Запад решительно порвал с представлением о России как своём партнёре и приступил к миссии уничтожения России любыми (неядерными) средствами.
Поскольку грандиозная сделка по ампутации 1917 г. и последующих лет в обмен на партнёрство Запада провалилась, служит ли интересам России верность своим обязательствам в рамках сделки 1991 года? Сохранение одной стороной «большой сделки», которая была отвергнута другой стороной и стала неактуальной, может породить настоящую «пятую колонну», поскольку подлинная «пятая колонна» – это не какие-то социальные слои или отдельные лица.
В период активной враждебности Запада Россия должна пройти через такое перерождение, чтобы вернуть своей идентичности самый жёсткий, умный, сильный исторический опыт и достижения; вершину её могущества. Эта часть российской идентичности должна быть полностью реабилитирована и восстановлена не «революцией снизу», а «революцией сверху» с использованием всего спектра её исторических достоинств и устранением её недостатков. Именно в таком укреплении и перевооружении нуждается сейчас Россия.

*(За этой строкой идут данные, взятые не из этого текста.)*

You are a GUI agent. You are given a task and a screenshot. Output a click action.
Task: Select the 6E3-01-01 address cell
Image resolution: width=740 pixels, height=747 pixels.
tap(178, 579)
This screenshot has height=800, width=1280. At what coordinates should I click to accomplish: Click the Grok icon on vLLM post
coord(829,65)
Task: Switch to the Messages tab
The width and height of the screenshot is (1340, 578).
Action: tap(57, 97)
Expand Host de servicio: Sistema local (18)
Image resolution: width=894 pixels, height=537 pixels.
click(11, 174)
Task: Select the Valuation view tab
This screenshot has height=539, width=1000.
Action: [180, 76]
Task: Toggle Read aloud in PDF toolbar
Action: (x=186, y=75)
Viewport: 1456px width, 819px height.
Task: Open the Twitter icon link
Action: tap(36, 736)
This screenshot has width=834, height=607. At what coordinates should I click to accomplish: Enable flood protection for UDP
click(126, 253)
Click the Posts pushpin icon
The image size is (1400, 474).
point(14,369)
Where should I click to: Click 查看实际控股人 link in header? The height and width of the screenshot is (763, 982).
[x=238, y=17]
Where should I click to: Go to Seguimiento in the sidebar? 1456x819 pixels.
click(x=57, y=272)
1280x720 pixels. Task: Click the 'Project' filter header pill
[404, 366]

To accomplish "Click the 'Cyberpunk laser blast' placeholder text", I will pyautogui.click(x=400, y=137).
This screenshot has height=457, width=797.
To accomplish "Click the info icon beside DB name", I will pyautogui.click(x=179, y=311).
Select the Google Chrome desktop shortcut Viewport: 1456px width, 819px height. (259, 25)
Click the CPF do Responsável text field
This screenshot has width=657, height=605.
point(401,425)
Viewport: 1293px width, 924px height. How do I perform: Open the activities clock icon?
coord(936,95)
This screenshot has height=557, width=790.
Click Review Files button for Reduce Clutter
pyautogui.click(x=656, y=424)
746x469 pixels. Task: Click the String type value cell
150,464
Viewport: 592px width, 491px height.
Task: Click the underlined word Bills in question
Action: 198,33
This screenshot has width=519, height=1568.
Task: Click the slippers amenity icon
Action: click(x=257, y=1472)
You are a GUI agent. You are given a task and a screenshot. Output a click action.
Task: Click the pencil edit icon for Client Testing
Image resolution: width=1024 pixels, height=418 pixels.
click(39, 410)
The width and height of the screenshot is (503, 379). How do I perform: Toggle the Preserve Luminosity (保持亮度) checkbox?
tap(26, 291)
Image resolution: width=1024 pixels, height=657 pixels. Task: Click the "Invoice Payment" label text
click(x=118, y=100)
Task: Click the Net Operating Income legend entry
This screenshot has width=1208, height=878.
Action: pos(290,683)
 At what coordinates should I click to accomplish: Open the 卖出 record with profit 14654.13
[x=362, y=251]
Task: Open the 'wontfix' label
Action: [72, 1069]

На самом фундаментальном уровне проблема заключается в следующем: может ли Россия успешно противостоять Западу, оставаясь на тех идеологических позициях, на которых господствует её смертельный враг: капитализм и капиталистический уклад экономики? Может ли она и дальше придерживаться своего предпочтительного варианта капитализма 1991 г., разделять капиталистические ценности и нормы Запада и при этом одержать победу над Западом?
Не должна ли Россия решительно отмежеваться от Запада, который считает её противником, подлежащим уничтожению? Не должна ли Россия переосмыслить все свои дискурсивные и системные связи с Западом и занять позицию, которая сделает её диалектической противоположностью, антиподом Запада и, возможно, подобно Китаю, она станет альтернативой западного неприятеля?
Не должна ли она заново утвердиться в социалистической опции? Это был бы более органичный для России, суверенный выбор, который при этом имеет универсальное значение. Ведь могут же Китай и Вьетнам управлять весьма успешной и конкурентоспособной современной экономикой, при этом идентифицируя себя как социалистические государства!
Когда в апреле 1961 г. при поддержке США произошло контрреволюционное вторжение на Кубу, Фидель Кастро сделал то, от чего он воздерживался на протяжении всей революционной партизанской войны и первых лет революции, начиная с января 1959 года. Он публично провозгласил социалистический характер революции. Это придало защите Кубы дополнительный эмоционально-мотивационный заряд.
Как бы ни были плохи РСЗО HIMARS, беспилотники Switchblade, а также «Стингеры» в своё время, война во Вьетнаме показала, что огромное расхождение в технологиях вооружений необязательно определяет результат противостояния. Но это была война, которая велась и была выиграна под руководством боевой ленинской партии.
Столкнувшись с агрессивным, экспансионистским, кровожадным Западом, Россия должна подумать о том, чтобы снова развернуть красное знамя, самоубийственно сорванное в 1991 г., но на этот раз вместе с трёхцветным двуглавым орлом. Последний не должен развеваться в одиночестве.
Необходимый синтез уже был предвосхищён великим русским поэтом Александром Блоком в его «Двенадцати», где в конце поэмы красногвардейцы, наполовину ослеплённые порывами сильного ветра, смутно различают фигуру, идущую впереди них. Это фигура Иисуса Христа, несущего кроваво-красное знамя.